EXTRAIT DU DOCUMENT
◆ ◆ ◆ ◆ ◆ ◆ ◆

Débat autour du film « Le Cauchemar de Darwin »

Infos

Le groupe qui organise la soirée du 17 juin à la Fémis demande des volontaires sup­plé­men­taires pour les aider l’après-midi pour préparer la salle.

Rappel de la soirée Hommage à Hélène Viard qui aura lieu le 23 juin et pendant laquelle des extraits du film qu’elle a réalisé et de quelques autres films qu’elle a monté seront projetés. Début de la soirée à 19 h 45, projection suivi d’un verre.

Le Manifeste inter-​associations concernant les stages conven­tion­nés est soutenu par de nouvelles asso­cia­tions notamment les cadreurs (AFCF), les régisseurs (AFR) et l’ARDA (res­pon­sables de dis­tri­bu­tion artistique).

Concernant les inter­mit­tents, la proposition de loi PPL est toujours soutenue par 470 par­le­men­taires et un communiqué signé par l’AFC, AFCF, LSA et LMA a été remis à M. Jean-​Louis Debré pour que le vote de cette loi soit mis à l’ordre du jour de l’Assemblée nationale pro­chai­ne­ment.

◆ ◆ ◆ ◆ ◆ ◆ ◆

DONNÉES BRUTES
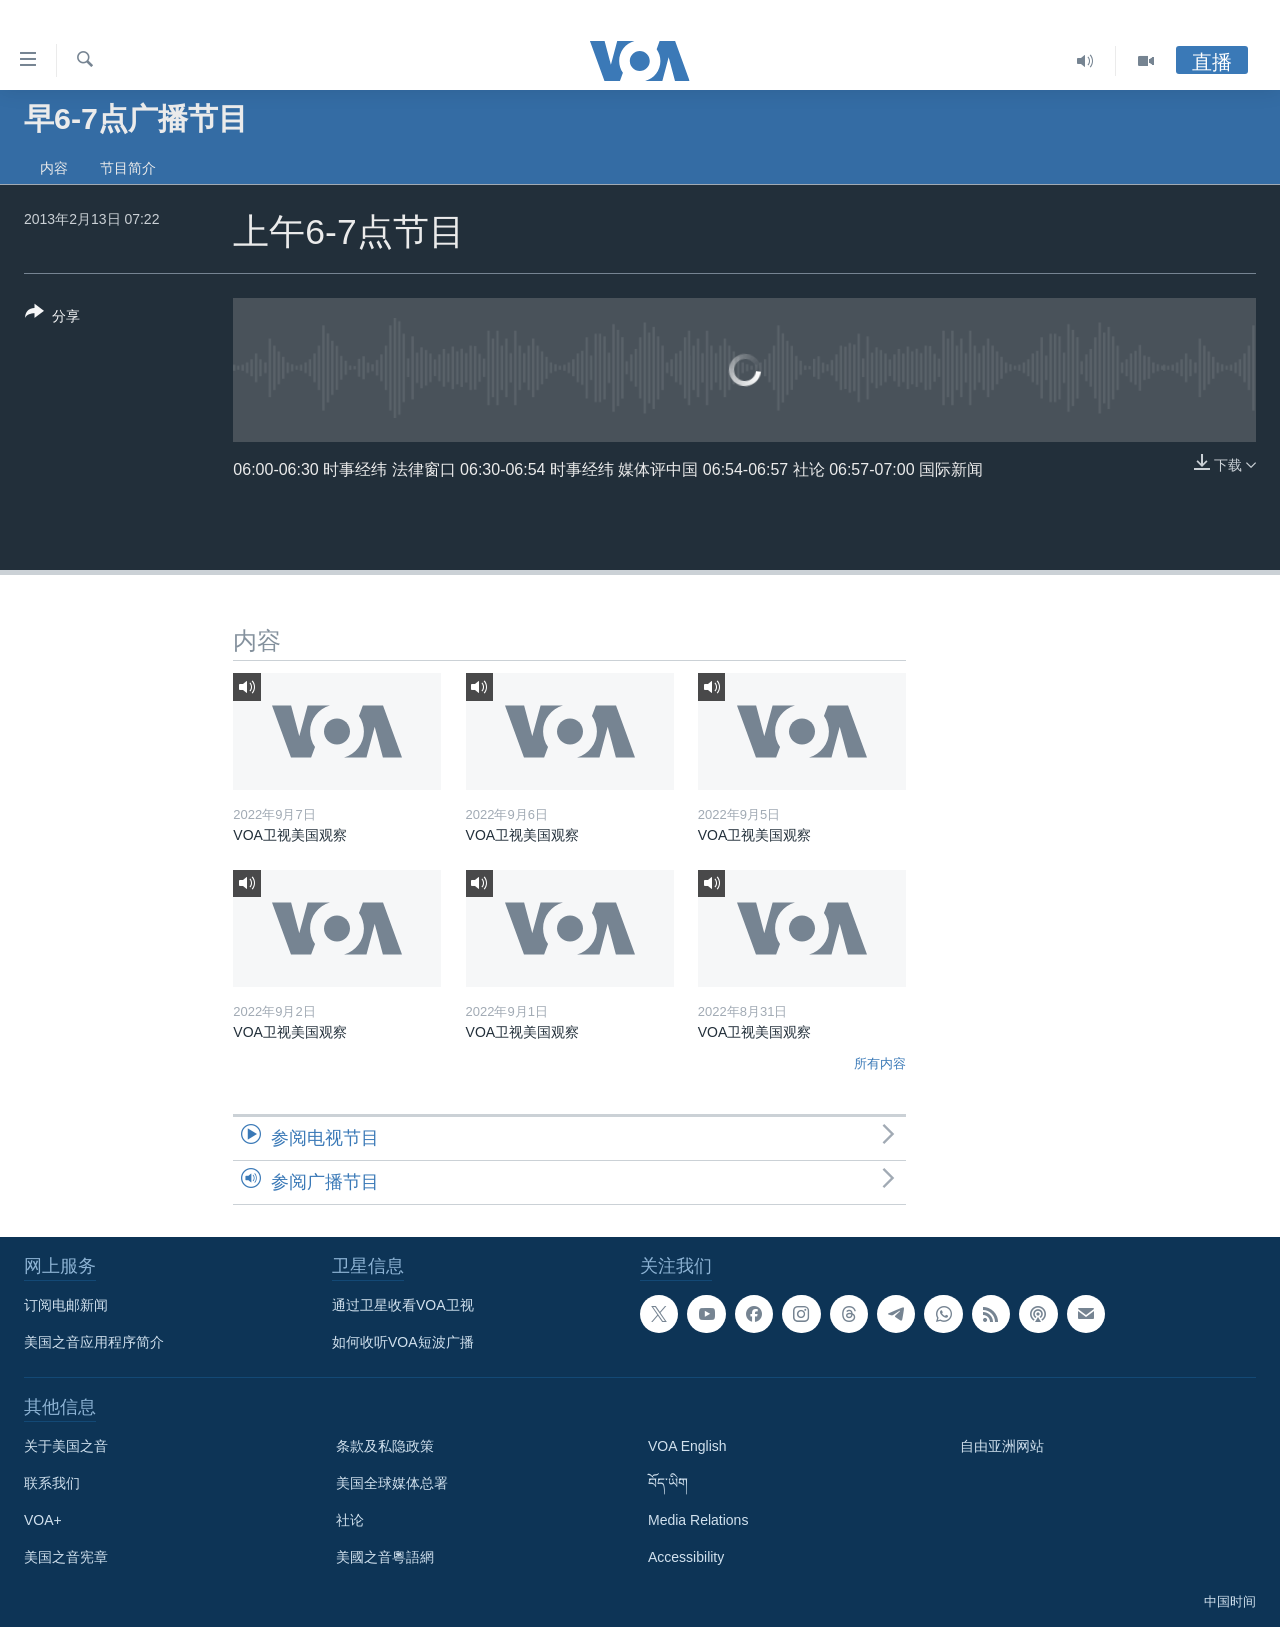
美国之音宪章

◆ ◆ ◆ ◆ ◆ ◆ ◆

CONSIGNE À SUIVRE A
Recopiez à l'identique le passage de l'extrait qui va de « Le Manifeste inter-​associations » jusqu'à « de dis­tri­bu­tion artistique). ».
CONSIGNE À SUIVRE B
Répondez aux questions suivantes d'après l'extrait :
(i) Quel jour aura lieu la soirée Hommage à Hélène Viard ?
(ii) Combien de parlementaires soutiennent toujours la proposition de loi PPL ?
(iii) Où se tient la soirée du 17 juin ?

RÉPONSE COMPLÈTE A
Le Manifeste inter-​associations concernant les stages conven­tion­nés est soutenu par de nouvelles asso­cia­tions notamment les cadreurs (AFCF), les régisseurs (AFR) et l’ARDA (res­pon­sables de dis­tri­bu­tion artistique).

RÉPONSE COMPLÈTE B
(i) Le 23 juin.
(ii) 470 parlementaires.
(iii) À la Fémis.